• Testo estratto:
Artisticamente, ti esprimi in molti modi: sei illustratore, fumettista, videoartista… Perché, in Italia, si avverte spesso l’esigenza di categorizzare e quindi inserire in scompartimenti ben definiti tutto ciò che riguarda la cultura e l’arte? 

Dopo aver vissuto in Pergola, ho fatto per cinque anni solo video. Disegnavo sui miei taccuini, ma ho lavorato solo con i video. Ho girato tre lungometraggi: Mattatoio, selezionato per la Sessantesima Mostra Internazionale d’Arte Cinematografica di Venezia, Il Corpo di Cristo, con cui sono andato al Bellaria Film Festival e poi Vite e opere di un Santo, selezionato allo Stigma Film Festival di Palermo. Per me definire significa chiudere. Io non voglio essere de-finito e nemmeno essere chiuso in qualcosa. E’ come dire che sei un solo aspetto emotivo della tua esistenza, ma non puoi essere così, sei tante cose insieme. Lavorando con i video, ho acquisito una visione delle cose differente. Il cinema mi ha insegnato tantissimo, specialmente il montaggio. E’ normale che seguendo una ricerca su un linguaggio si finisca per appassionarsi anche ad un altro. I linguaggi si contaminano e rafforzano l’uno con l’altro.

• Richiesta scritta a: Modifichi la parte dell'elenco che si apre con la riga contenente "The width and height of the screenshot is (583, 345)." e si chiude con quella contenente "Click the pencil icon to rename the API call": la riporti sostituendo "rename" con "delete" e lasciando invariato tutto il resto.

• Elenco:
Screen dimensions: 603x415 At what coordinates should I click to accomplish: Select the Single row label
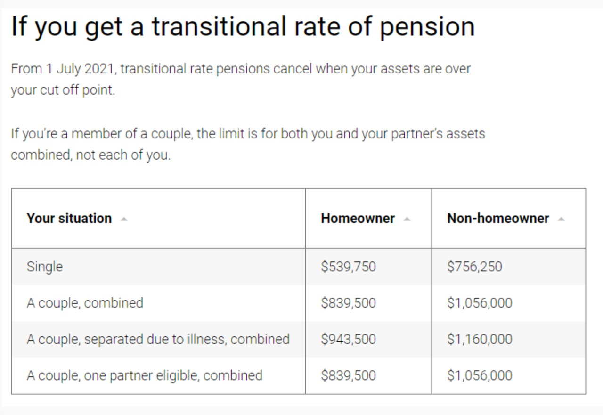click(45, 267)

---

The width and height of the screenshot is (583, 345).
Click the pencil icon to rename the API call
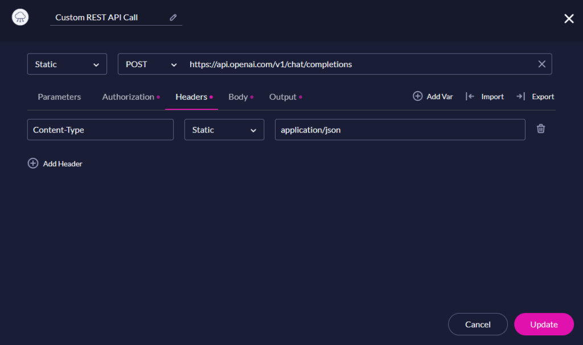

---

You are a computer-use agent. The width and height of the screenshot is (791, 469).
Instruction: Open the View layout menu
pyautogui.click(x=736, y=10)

• Richiesta scritta b: Indichi se ciascuna delle seguenti affermazioni concorda con il testo estratto, rispondendo sì o no e citando testualmente le parole decisive: (i) chi parla ha lavorato per cinque anni soltanto con i video; (ii) Il Corpo di Cristo è stato selezionato allo Stigma Film Festival di Palermo; (iii) il cinema gli ha insegnato soprattutto la fotografia.

• Risposta completa a:
The width and height of the screenshot is (583, 345).
Click the pencil icon to delete the API call

• Risposta completa b:
(i) Sì: «ho fatto per cinque anni solo video».
(ii) No: «Il Corpo di Cristo, con cui sono andato al Bellaria Film Festival e poi Vite e opere di un Santo, selezionato allo Stigma Film Festival di Palermo».
(iii) No: «Il cinema mi ha insegnato tantissimo, specialmente il montaggio».